Traditions, Policies, and Institutions
Government traditions, policies, and institutions accomplish two events, among others: On the positive side, they help to preserve government stability and predictability for the affected population for the purported purpose of providing economic opportunity, protection, and civil liberty for all. But, on the negative side, they create paperwork bureaucracies making it difficult for the “common man”, the disenfranchised, the person or group either too busy trying to feed a family or not understanding how to maneuver within a political process, to effect beneficial, positive change—an inconsistency if the goal is opportunity, etc. The later fuels a populist movement or helps to elect a populist candidate.

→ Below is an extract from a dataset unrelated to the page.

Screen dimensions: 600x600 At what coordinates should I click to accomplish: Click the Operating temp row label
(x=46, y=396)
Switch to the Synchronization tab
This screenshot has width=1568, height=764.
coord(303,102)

Frustration caused by government traditions, policies, and institutions (jointly, traditions) stoke populist movements in small townships and national Governments. The rise of secular populism happens because people feel frustrated with the “swamp” as, for example, US President Trump opines. The swamp, in political hyper-jargon, means institutions, politicians holding office, and traditions, which the populist considers steeped in failure resulting in the populist politician proclaiming “let me”, be your leader. I’ll drain the swamp for you so that your voice will finally be heard.
Traditions, as above identified, make it difficult for a politician to engage in grand corruption because of layers of time-honored, check and balance, bureaucracy which might catch the impropriety as it is happening, or at least deter the bad actor from attempting it merely because he or she knows that the “check” exists.
However, populist politicians can ignore tradition during a public campaign and after elected because their populist base favors “draining the swamp” demanding change, avoiding “traditions” to speed-up much-needed corrections demanded by the base of the populist.
The base has been ignored by the very institutions that advance traditions and the disenfranchised want the populist to ignore institutions to affect immediate change.
The logic goes like this:
“Traditions” as defined supra make affecting change difficult:
Traditions help preserve honesty in elected officials because of inherent checks and balances;
Populists tap into anger felt by the disenfranchised and disadvantaged;
Populists claim they can “drain the swamp” to quickly help the disenfranchised and the disadvantaged;
Draining the swamp requires sidestepping traditions once the populist leader is elected;
Sidestepping traditions enhances the power of the populist politician so this sidestepping can occur;
Populist politicians who do away with traditions lessen checks and balances to flag and punish grand corruption;
The disadvantaged, who make up the base of the populist politician, suffer the consequences of grand corruption as noted in the country X and company Y example supra.
Considering the point of this article, the cliché, “be careful what you wish [vote] for lest it come true” becomes a reality.